As a child at the water’s edge, the river taught me to babble and to go with the flow. The birds taught me to sing and weave songs. And the trees taught me to listen. Each lesson remains true today. Rustling leaves aren’t always the wind.
The chickadee warns about a ground squirrel rustling as the hawk swoops while the heron is hunting for a fish jumping at bugs scurrying across the slow-moving water that cleans and is cleaned by the rocks under which the crayfish hide. And after the Kingfisher leaves the scene with the last word, the fleeting silence is broken by a splashy plop as I toss a farewell stone into the river. Until next time.
To this day I can’t wait to skitter over the bouncy plywood bridge that crosses the swampy creek behind the house, and to search the pinecone-covered ground for just the right stick to whisk away the spiderwebs that will surely be strewn across the quickest path down to the river.
While time moves slowly on my family’s country property in southcentral Ontario, the nearby towns have quickly built suburbs with neighbouring wind turbines that cast long and moving shadows across unfarmed farmland. These days, traffic is more than just one car.
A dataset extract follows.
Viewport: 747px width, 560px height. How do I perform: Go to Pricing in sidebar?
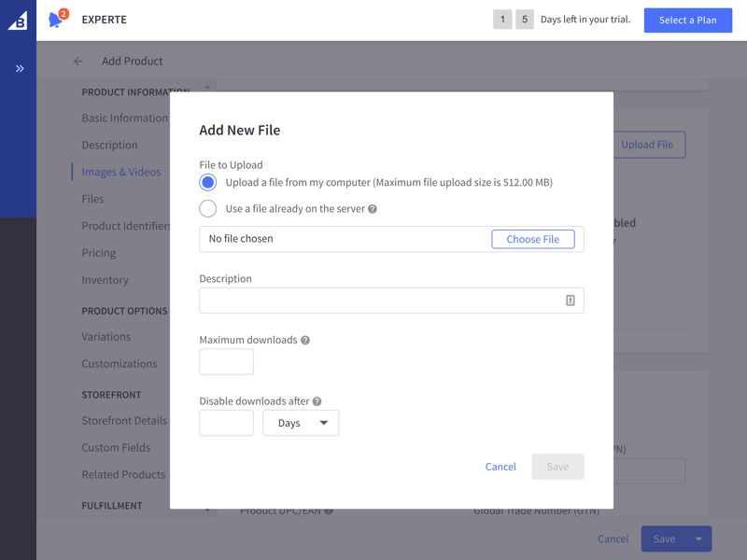coord(99,253)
But the cows still lie down when a big rain is looming, and the owls still hoot up a storm in the evening, and there’s still a familiar and comforting place to be found where low waters create bridges of stones that go all the way to the other side.
Nestled between farmers’ fields, in the middle of a thriving forest, the tree canopies open fast and reveal water and sky at a place where the mossy paths turn to follow alongside the Grand River. At the river’s edge, little has changed.